Data extracts:
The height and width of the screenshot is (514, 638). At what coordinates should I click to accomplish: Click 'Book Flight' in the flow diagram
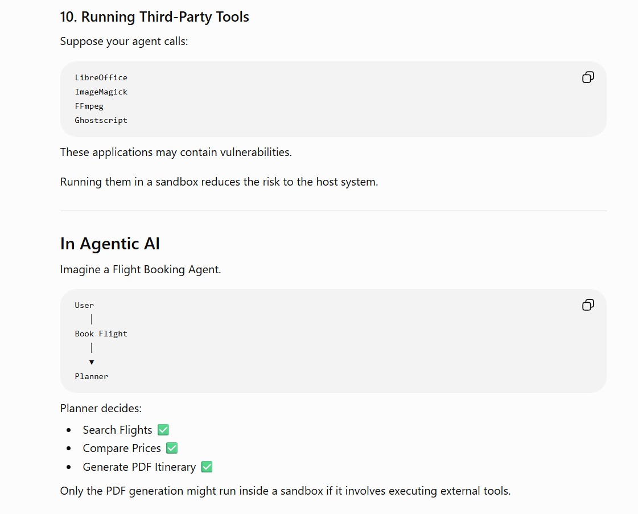[101, 334]
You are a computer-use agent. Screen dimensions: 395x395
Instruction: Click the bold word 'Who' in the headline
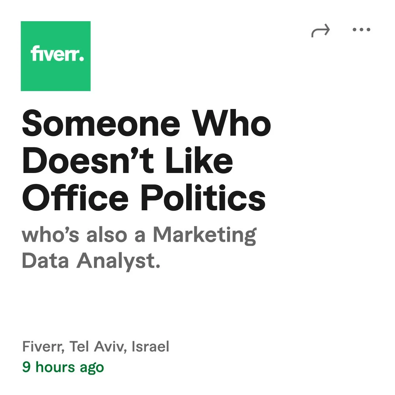click(x=232, y=123)
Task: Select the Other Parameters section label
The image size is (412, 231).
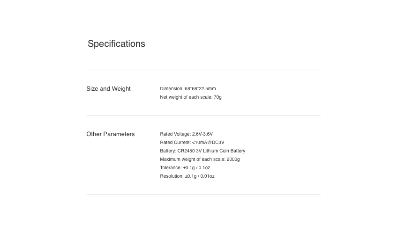Action: [110, 134]
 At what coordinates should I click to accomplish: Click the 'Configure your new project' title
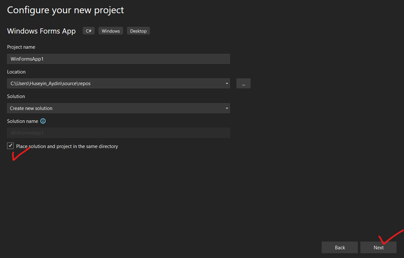tap(66, 10)
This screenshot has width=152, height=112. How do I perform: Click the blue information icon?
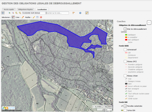(80, 13)
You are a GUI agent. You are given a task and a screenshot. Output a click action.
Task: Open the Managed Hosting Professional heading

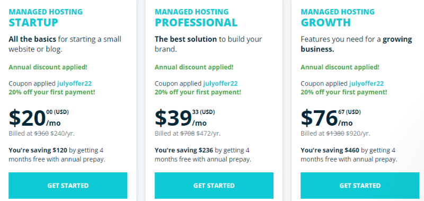click(x=196, y=18)
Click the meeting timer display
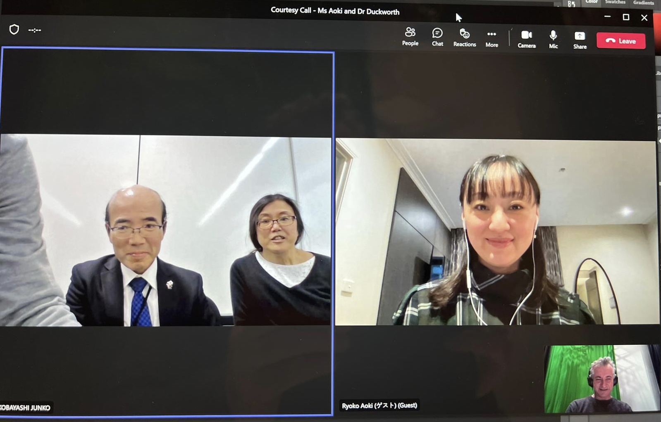This screenshot has height=422, width=661. (x=35, y=30)
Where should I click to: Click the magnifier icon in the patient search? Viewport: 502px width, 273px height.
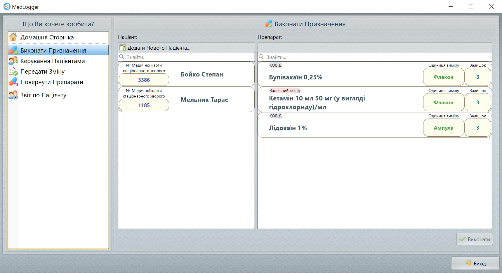click(x=122, y=57)

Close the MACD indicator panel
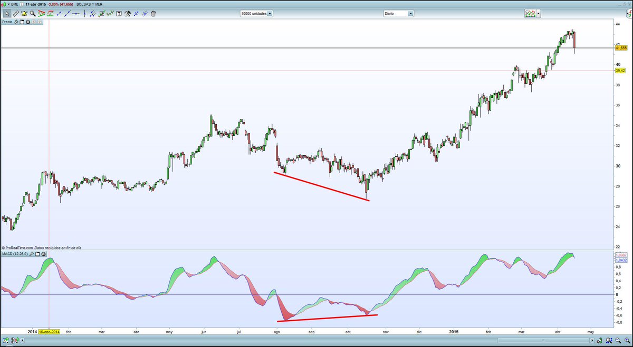(43, 255)
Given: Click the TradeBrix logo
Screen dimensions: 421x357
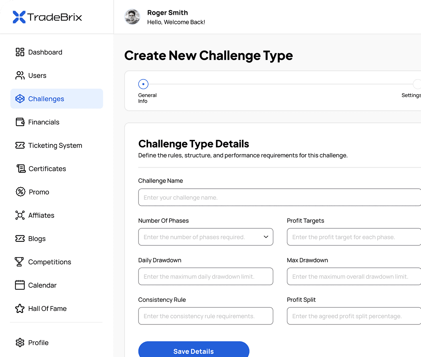Looking at the screenshot, I should coord(47,17).
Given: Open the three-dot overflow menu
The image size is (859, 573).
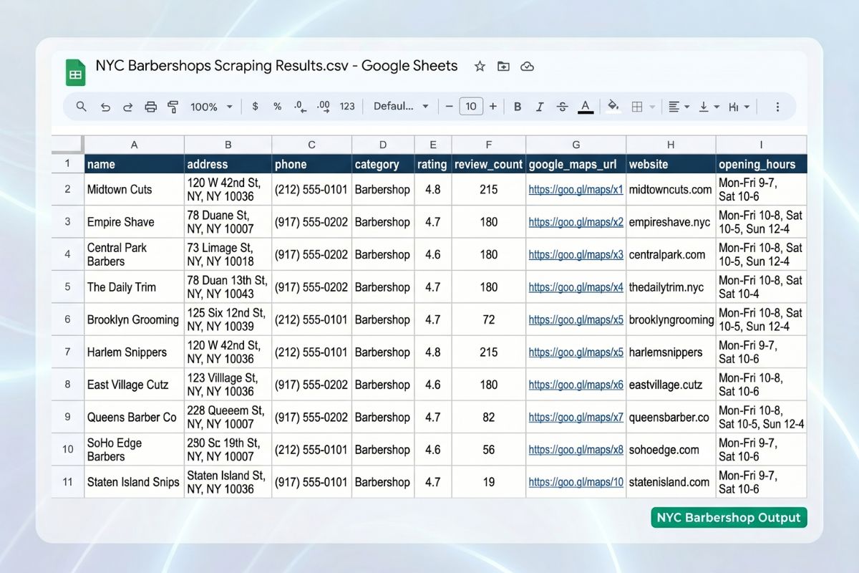Looking at the screenshot, I should pos(777,106).
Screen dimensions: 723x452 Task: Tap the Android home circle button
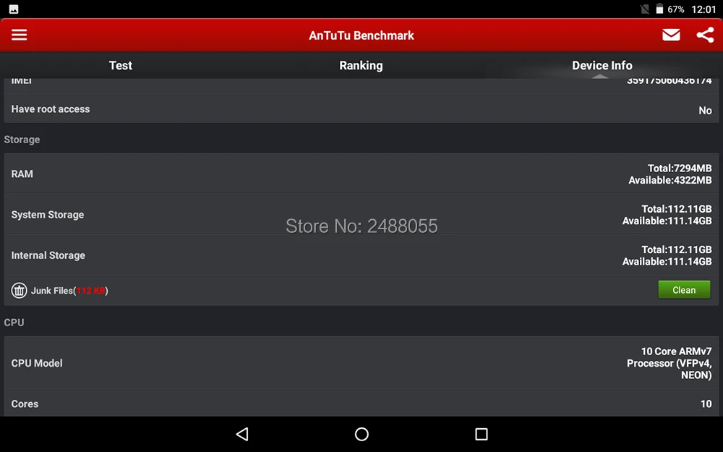(362, 434)
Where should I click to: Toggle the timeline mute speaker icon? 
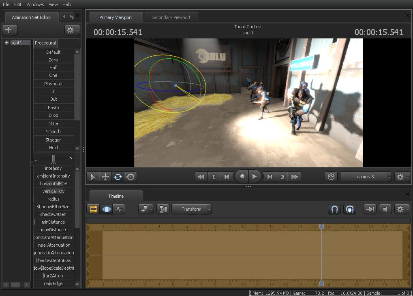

Problem: Report every line of the preceding listing where the string "agent" occurs.

Answer to this task:
You are a computer-use agent. Screen dimensions: 395x395
You are a GUI agent. You are given a task and a screenshot. Output a click action.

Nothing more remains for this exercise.